Standard Gauge

What horse's rump came up with this?

Actually it was decided long ago by two horse's rumps. The ancient Romans built their first chariots based on the width of two horses side by side, carts and wagons were also built on the same standard, so the wheels were four feet, eight and one half inches apart. The Romans built roads across most of their conquered territories, that 4'8-1/2" wheel spacing became standard over most of Europe. When it came time to invent railroads the first cars were made by adding flanges to the standard wagons of the time, most of which had 4'8-1/2" wheel spacing, so the rails were laid that distance apart to accommodate the most common wheel spacing already available. Some railroads used "wide gauge" and others narrow gauge, but most standardized eventually on 4'8-1/2".
 
oknotsen....thanks for giving me the URL for Google.com

I didnt get my question answered but at least i know where to find Google.com

Harold
 
LOL - somebody always trots out the chariot myth!

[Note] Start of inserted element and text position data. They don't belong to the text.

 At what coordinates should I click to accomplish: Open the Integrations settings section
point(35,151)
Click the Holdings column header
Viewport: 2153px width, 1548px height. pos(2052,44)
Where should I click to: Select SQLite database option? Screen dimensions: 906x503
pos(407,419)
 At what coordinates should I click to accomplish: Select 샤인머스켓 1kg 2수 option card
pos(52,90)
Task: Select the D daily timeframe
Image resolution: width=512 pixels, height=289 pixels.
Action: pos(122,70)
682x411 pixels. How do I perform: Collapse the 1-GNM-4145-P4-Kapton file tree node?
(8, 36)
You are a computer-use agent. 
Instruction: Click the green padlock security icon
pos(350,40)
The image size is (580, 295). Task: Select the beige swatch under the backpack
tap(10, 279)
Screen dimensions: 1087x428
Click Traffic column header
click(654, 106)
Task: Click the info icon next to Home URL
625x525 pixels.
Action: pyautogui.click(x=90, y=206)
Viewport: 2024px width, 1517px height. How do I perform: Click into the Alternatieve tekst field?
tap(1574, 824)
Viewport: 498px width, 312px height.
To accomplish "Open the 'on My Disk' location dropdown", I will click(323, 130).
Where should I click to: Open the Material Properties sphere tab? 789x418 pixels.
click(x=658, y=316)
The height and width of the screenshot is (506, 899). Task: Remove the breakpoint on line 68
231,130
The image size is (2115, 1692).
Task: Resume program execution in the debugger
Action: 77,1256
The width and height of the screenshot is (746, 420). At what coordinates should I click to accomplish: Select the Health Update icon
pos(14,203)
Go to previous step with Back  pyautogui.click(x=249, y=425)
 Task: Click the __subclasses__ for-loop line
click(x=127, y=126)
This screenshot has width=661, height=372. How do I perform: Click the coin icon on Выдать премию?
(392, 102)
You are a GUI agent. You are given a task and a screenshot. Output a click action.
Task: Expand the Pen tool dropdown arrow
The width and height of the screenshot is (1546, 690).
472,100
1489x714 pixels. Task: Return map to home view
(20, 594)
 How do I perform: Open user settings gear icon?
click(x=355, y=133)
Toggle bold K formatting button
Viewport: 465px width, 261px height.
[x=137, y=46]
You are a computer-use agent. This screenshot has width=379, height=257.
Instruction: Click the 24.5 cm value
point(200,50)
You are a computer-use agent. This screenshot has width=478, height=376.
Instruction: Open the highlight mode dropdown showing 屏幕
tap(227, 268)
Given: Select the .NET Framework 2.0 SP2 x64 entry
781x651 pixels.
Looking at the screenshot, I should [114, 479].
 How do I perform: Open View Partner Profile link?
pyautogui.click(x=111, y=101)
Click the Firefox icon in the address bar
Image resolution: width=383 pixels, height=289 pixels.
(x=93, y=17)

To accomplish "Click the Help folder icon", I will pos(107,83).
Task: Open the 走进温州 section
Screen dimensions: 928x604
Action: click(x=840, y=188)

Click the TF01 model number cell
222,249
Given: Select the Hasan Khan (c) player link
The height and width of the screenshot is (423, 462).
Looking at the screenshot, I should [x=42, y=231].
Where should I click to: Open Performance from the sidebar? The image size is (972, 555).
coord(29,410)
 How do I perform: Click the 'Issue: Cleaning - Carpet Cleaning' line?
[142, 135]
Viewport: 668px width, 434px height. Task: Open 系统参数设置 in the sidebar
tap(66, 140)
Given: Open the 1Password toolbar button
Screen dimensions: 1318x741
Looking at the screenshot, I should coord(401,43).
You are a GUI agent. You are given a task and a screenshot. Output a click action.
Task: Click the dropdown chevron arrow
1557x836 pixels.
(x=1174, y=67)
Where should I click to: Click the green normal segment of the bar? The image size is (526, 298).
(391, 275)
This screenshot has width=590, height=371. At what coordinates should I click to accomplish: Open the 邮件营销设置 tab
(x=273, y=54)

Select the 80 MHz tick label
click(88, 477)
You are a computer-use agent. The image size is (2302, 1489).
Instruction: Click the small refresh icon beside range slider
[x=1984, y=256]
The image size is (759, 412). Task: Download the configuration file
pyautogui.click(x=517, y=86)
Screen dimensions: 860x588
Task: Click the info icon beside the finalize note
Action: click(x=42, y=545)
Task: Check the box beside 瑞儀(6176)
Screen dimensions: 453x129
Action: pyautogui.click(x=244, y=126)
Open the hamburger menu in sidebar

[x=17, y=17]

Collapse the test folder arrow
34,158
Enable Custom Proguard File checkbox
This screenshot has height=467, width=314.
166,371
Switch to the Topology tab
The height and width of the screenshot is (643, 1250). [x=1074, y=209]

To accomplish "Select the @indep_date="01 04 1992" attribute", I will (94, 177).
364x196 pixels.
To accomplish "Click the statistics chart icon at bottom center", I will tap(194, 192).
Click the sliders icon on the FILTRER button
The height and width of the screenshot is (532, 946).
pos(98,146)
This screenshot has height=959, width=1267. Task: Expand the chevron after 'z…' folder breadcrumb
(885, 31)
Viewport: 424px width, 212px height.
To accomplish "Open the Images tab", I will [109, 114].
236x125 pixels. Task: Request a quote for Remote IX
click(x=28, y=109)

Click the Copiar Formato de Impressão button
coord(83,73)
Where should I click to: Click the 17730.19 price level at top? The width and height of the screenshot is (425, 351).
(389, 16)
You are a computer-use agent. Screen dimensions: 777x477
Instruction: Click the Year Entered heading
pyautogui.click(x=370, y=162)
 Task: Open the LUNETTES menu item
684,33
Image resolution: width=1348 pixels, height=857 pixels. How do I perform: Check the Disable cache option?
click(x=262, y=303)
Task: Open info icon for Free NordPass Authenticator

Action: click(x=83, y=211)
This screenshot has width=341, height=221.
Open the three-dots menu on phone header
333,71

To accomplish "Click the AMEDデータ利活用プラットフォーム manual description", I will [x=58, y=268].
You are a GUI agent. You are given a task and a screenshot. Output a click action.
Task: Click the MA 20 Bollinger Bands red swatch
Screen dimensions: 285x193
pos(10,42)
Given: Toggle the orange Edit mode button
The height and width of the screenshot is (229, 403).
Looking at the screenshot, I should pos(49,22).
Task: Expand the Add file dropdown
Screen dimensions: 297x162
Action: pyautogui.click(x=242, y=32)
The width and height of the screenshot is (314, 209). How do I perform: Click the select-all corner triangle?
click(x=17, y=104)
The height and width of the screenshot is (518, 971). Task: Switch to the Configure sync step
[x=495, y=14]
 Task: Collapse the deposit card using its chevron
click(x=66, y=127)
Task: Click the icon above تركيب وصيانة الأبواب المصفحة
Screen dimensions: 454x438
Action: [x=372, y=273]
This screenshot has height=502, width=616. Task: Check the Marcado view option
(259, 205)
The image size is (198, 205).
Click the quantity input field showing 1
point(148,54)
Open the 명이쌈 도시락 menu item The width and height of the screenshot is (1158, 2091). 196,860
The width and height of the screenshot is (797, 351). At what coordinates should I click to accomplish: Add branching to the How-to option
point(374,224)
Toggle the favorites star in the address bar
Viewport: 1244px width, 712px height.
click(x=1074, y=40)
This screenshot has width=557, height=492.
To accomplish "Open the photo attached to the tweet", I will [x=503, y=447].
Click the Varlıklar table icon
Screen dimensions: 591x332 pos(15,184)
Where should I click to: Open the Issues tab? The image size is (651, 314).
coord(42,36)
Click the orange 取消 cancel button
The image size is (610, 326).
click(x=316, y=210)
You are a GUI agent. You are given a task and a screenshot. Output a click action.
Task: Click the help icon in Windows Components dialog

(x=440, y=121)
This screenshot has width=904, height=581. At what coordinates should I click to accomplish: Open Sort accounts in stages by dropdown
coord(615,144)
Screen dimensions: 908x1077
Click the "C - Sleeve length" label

The first iron railways had a gauge of 4'8", which sounds odd but it's four and two-thirds feet. In the modern era we tend to automatically divide things into halves and quarters and tenths, but 'thirds' used to be a much more common division than it is now. Anyway four and two-thirds feet was 'standard' for a few years. It wasn't long though before improvements in steam technology led to larger wagons with longer wheelbases and the wheel/track standard in use failed because the longer wagons (all with rigid wheelbase at that stage) tended to bind in curves. Obviously more tolerance was needed between the track gauge and the wheel spacing and it was quicker, easier and cheaper to knock one rail out 1/2 an inch than replace all the wheels in use. And that's where the odd number 4' 8.5" came from. At first the track was only widened on curves, but it didn't take the engineers long to work out that the the slightly wider gauge allowed for easier running on straight track also, so they widened the lot. That is what is referred to as 'Standard Gauge'. Any gauge narrower than that is 'Narrow Gauge', any track spacing wider than that is 'Broad Gauge'....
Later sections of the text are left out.